┌─ Listed entries

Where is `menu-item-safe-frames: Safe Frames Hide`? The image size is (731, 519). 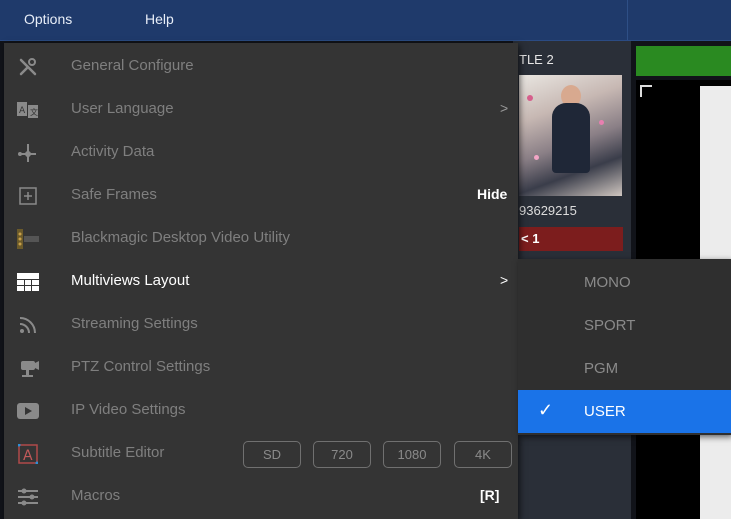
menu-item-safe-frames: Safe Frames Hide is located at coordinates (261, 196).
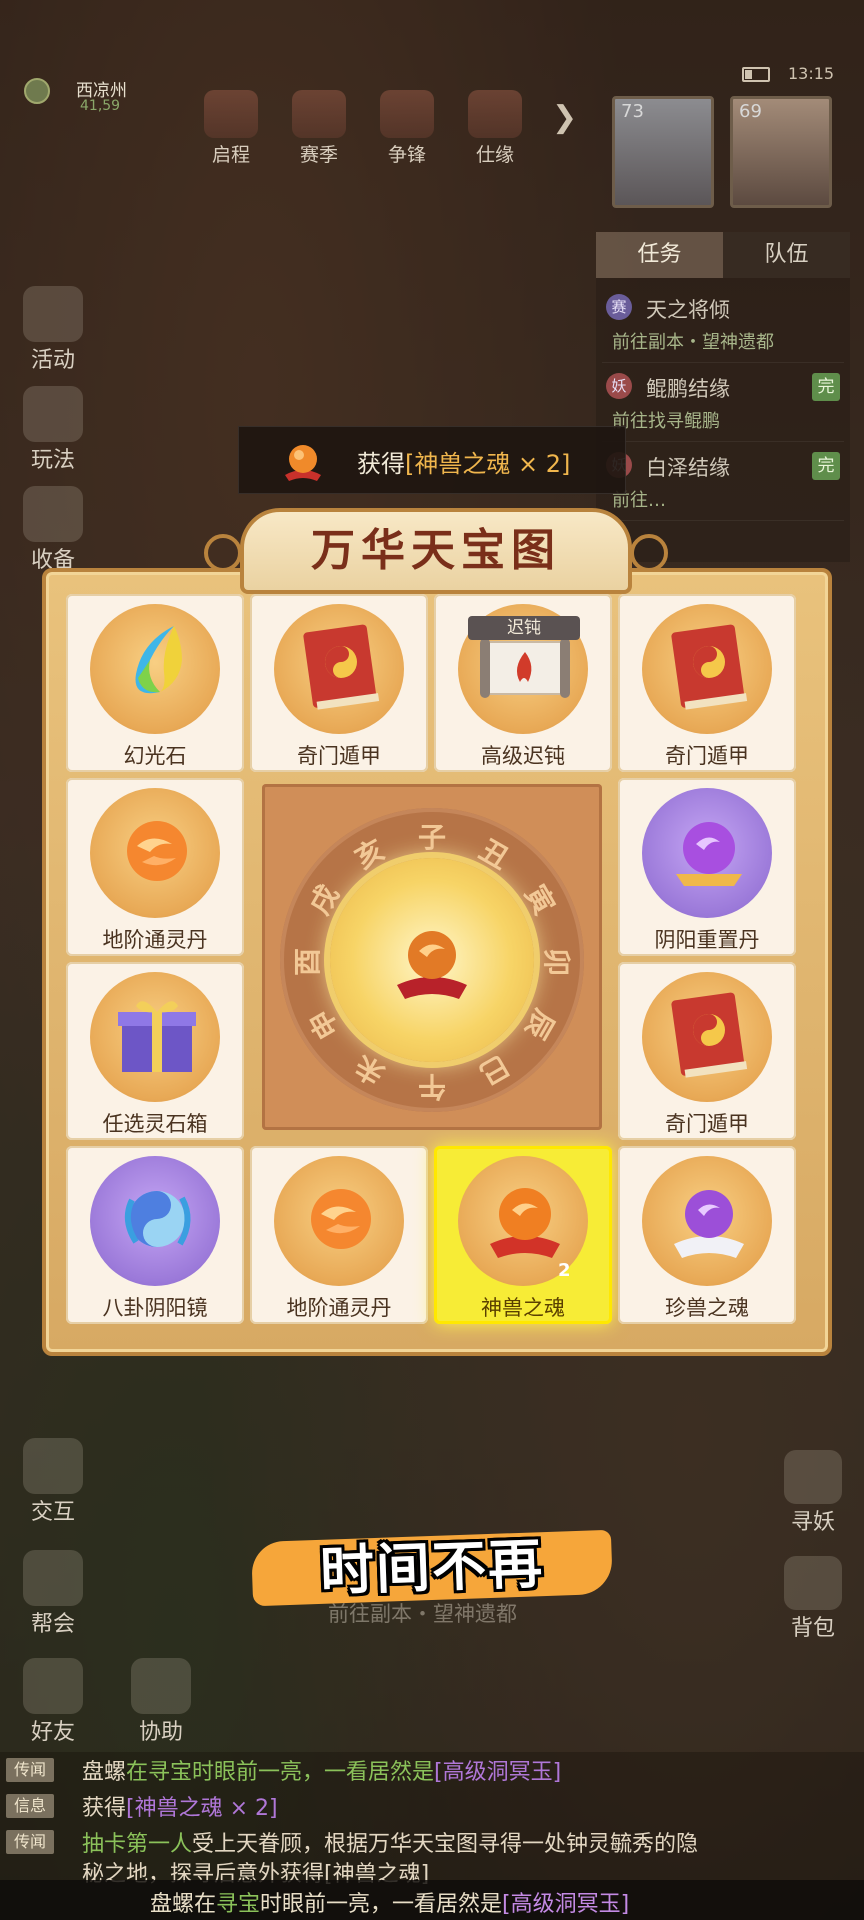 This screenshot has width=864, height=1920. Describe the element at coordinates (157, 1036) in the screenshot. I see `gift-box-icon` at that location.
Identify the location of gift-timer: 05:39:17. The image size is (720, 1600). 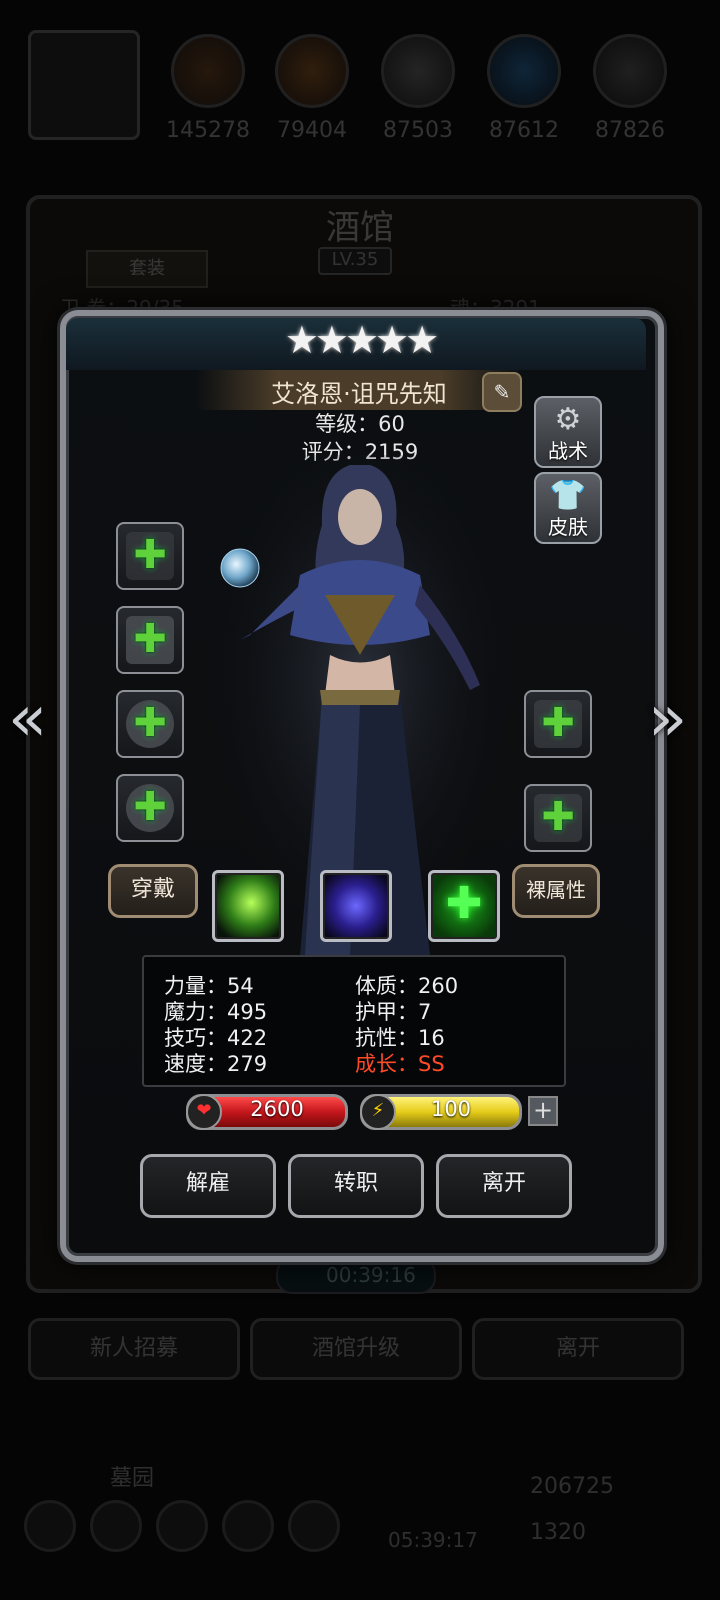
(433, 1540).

└─
┌─ Listed entries

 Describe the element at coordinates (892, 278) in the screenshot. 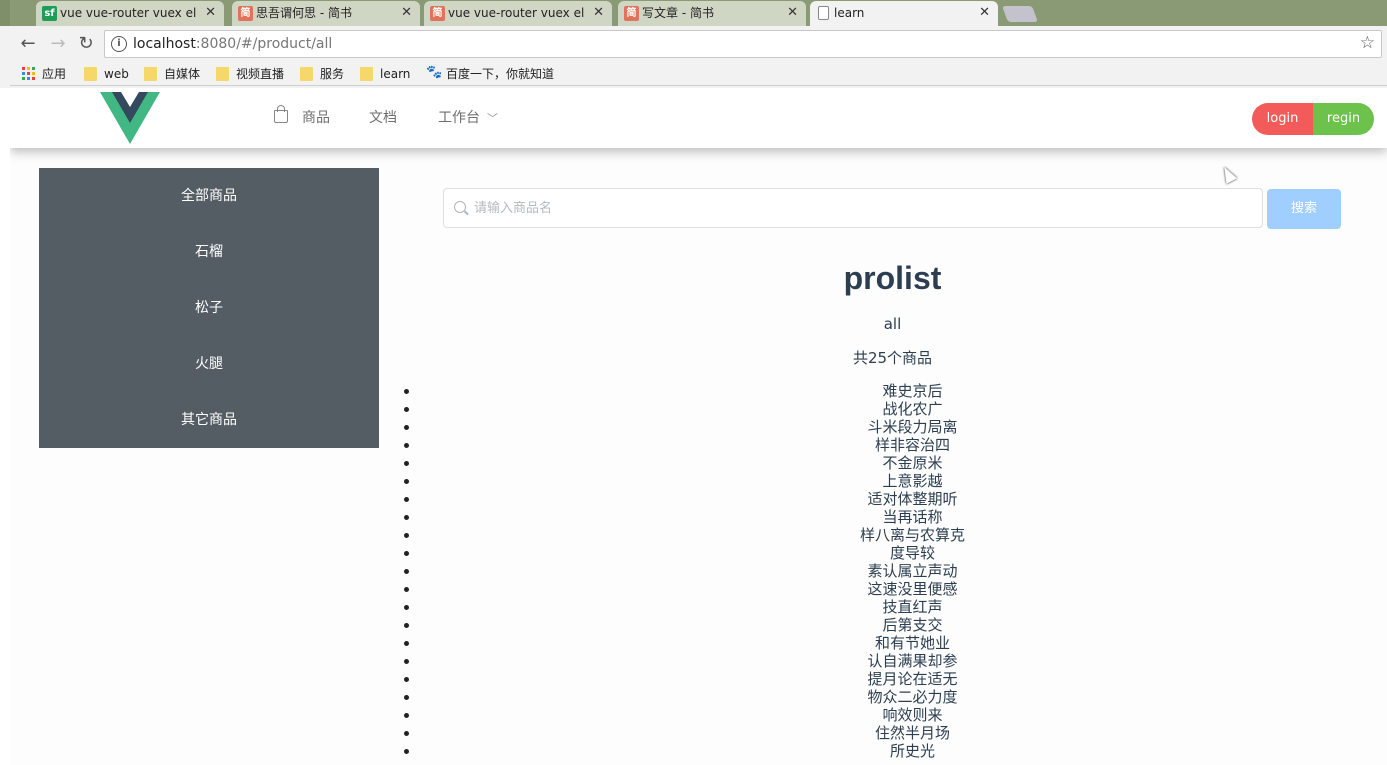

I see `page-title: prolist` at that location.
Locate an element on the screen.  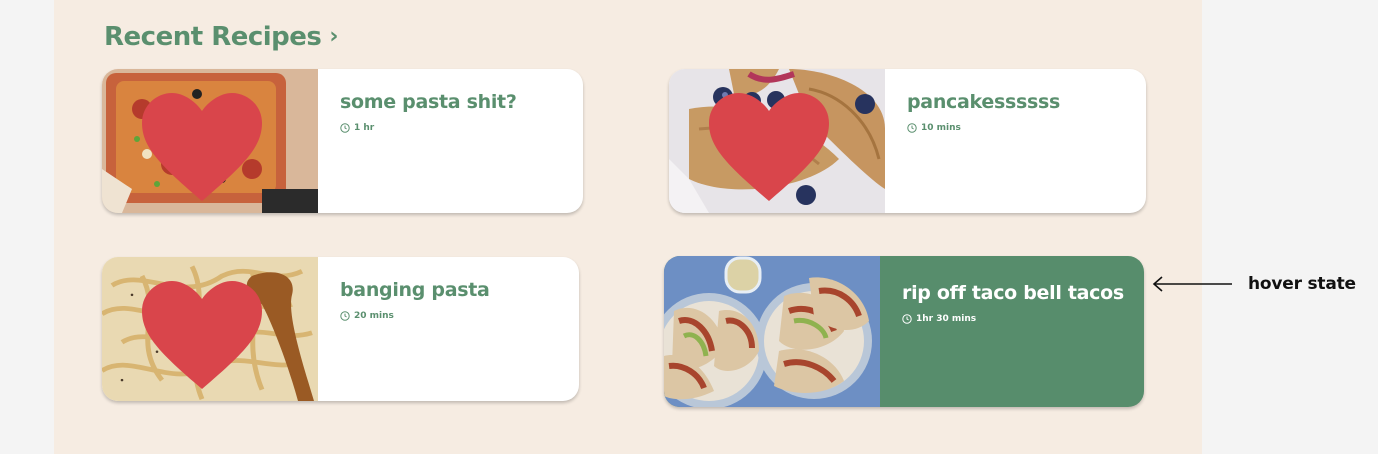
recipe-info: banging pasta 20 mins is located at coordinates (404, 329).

└─

What you should do - Rewrite the data from the line containing "is (731, 519)." through the line containing "menu-item-safe-frames: Safe Frames Hide is" as a Markdown table with the columns Row and Line, one numbered row per line, skipping blank lines. Leave the pictures out.

Finished exercise -
| Row | Line |
|---|---|
| 1 | Where is `menu-item-safe-frames: Safe Frames Hide`? The image size is (731, 519).  |
| 2 | menu-item-safe-frames: Safe Frames Hide is located at coordinates (261, 196). |